Bakın bayan bir yazarımız aile mefhumu ile alay edercesine yaptığı marifetini(!) nasıl anlatıyor: “ Eşimle evlilik öncesi oturmuş, bir takım kararlar almıştık. Hayatlarımızı birleştirecektik ama evlerimizi değil. Haftanın dört günü o bana ait olacaktı, üç günü kendisine. Sokaklarda uyuyamayacağı için de adresi, kendi evi olacaktı. Özel durumlarda, acil durumlarda taraflar birbirlerinin yardımına koşacaklardı ama tabii ki saygı sınırları muhafaza edilecekti. Telefon etmeden, program öğrenmeden, çat kapı gelmek yoktu. Ama birlikte olunduğunda da taraflar birbirlerine büsbütün uyumlu davranacaklardı. Anlaşma gereği iki ayrı evde yaşamaya başladık. Kriz gelince işler değişti. Program önümüzde, yeniden masaya oturduk. Ailede küçülme ve tasarruf imkanlarını görüştük. Evet, kriz ortamında iki ev lükstü. Özgürlük uğruna bu kadar gereksiz harcamalı bir ilişkiyi sürdürmemiz şart değildi.”
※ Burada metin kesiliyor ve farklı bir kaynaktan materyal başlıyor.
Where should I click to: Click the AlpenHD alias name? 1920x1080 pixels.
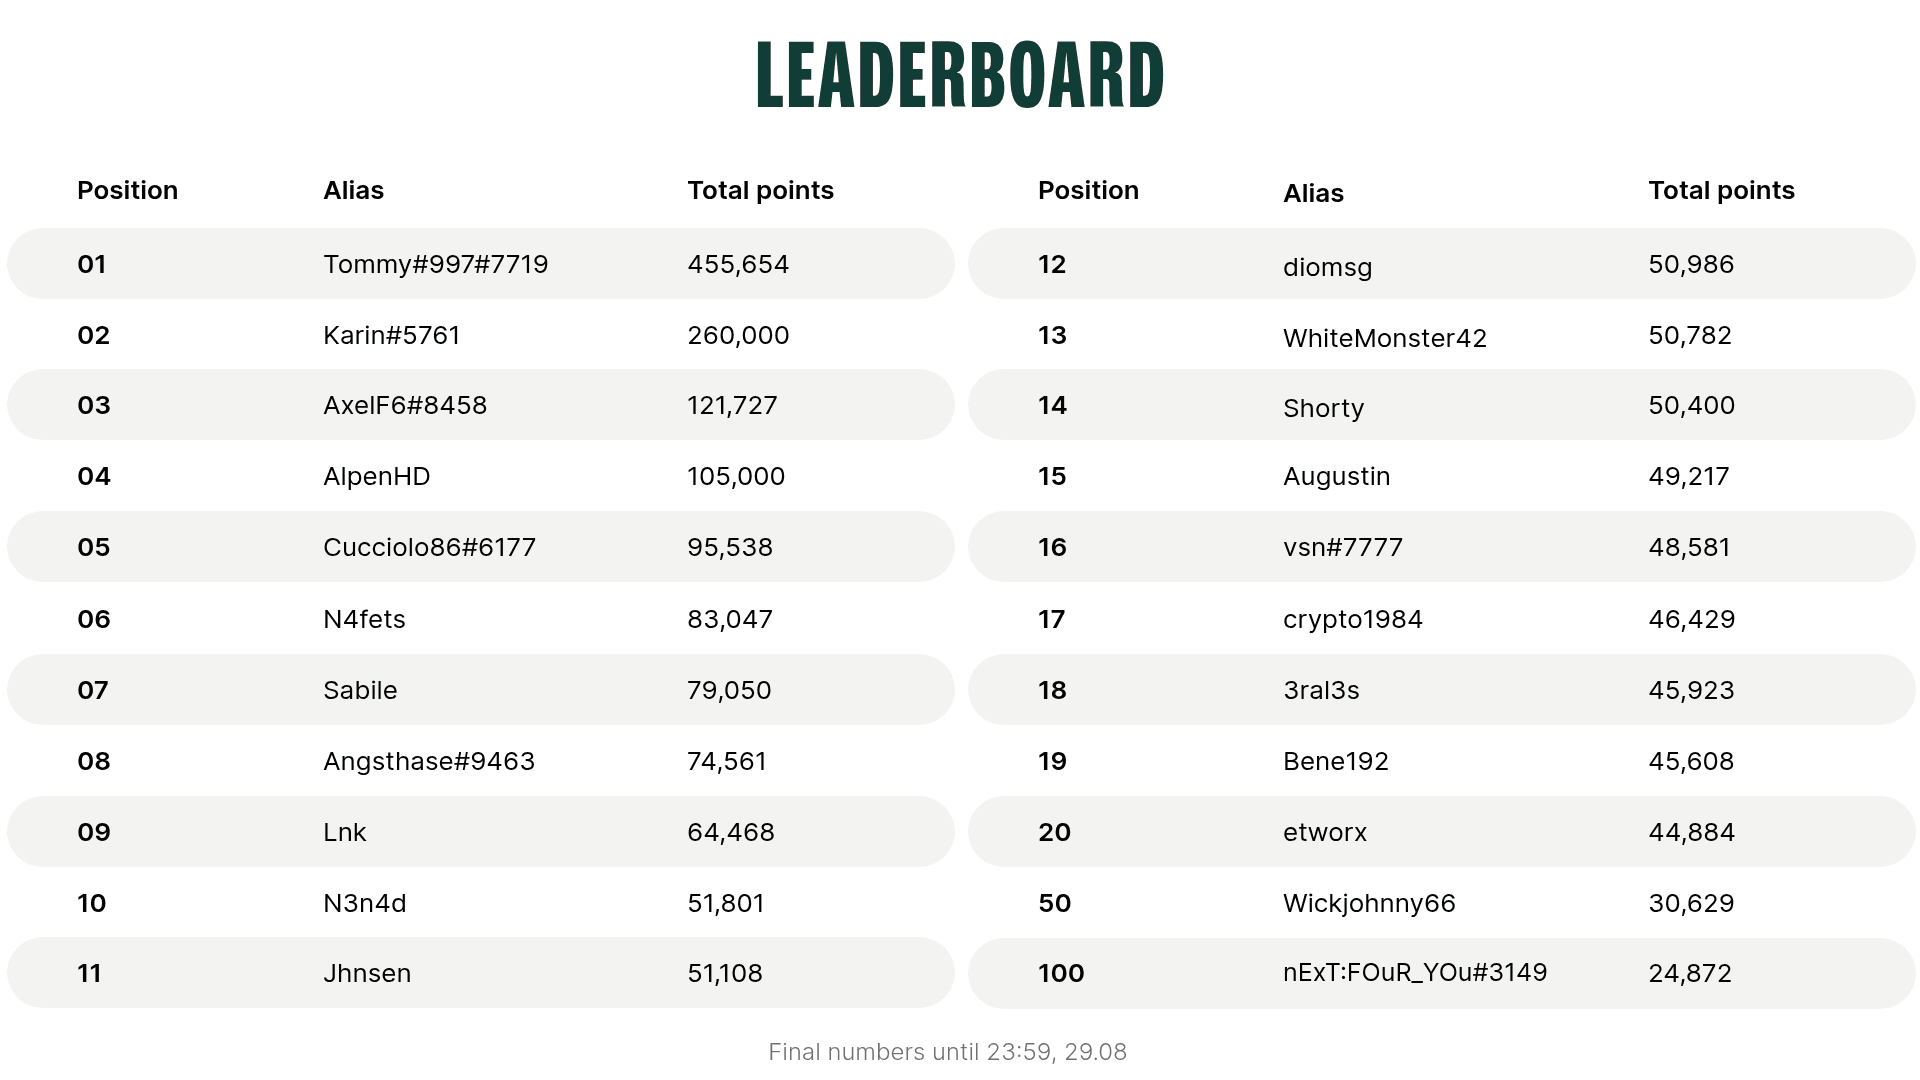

Bayan yazarımız yaptıklarının doğruluğunu İtalya’dan örnek vererek ispat etmeye de çalışıyor: “İtalya'daki araştırmanın psiko-terapistlerinden biri, özellikle kadınların tercih ettiği bu trendi yaşamak isteyenleri yargılamamak gerektiğini söylemiş... “
İnsanların özendiği şeylere bakın. Canlılar arasında “sürekli aile hayatı” sadece insanlara aittir. Ayrı ve özgürce yaşamak hayvanlara mahsustur. Bilim, teknoloji ilerledikçe insanlar, maalesef insanlıktan uzaklaşıyor. Bütün bunlar işin kolayına kaçmaktır aslında. Çünkü, aile hayatında, fedakarlık gerekir, özveri gerekir. Fakat kolayına kaçalım derken de, kimse işi daha da zorlaştırdığının farkında değil.
İnsanların toplu olarak, aileler halinde yaşamaları medeniyetin esasıdır. İnsanların teknolojiyi, ilimi bu yönde kullanacakları yerde, tam tersi aileyi parçalama, insanları hayvanlaştırma yönünde kullanmaları ne garip değil mi?
Sadece nefsini, kendini düşünen insandan başka ne beklenir. Çünkü nefsin istediği her şey kendi zararınadır. Ne demişler: “İnsanın kendine yaptığını, cümle alem toplansa yapamaz.”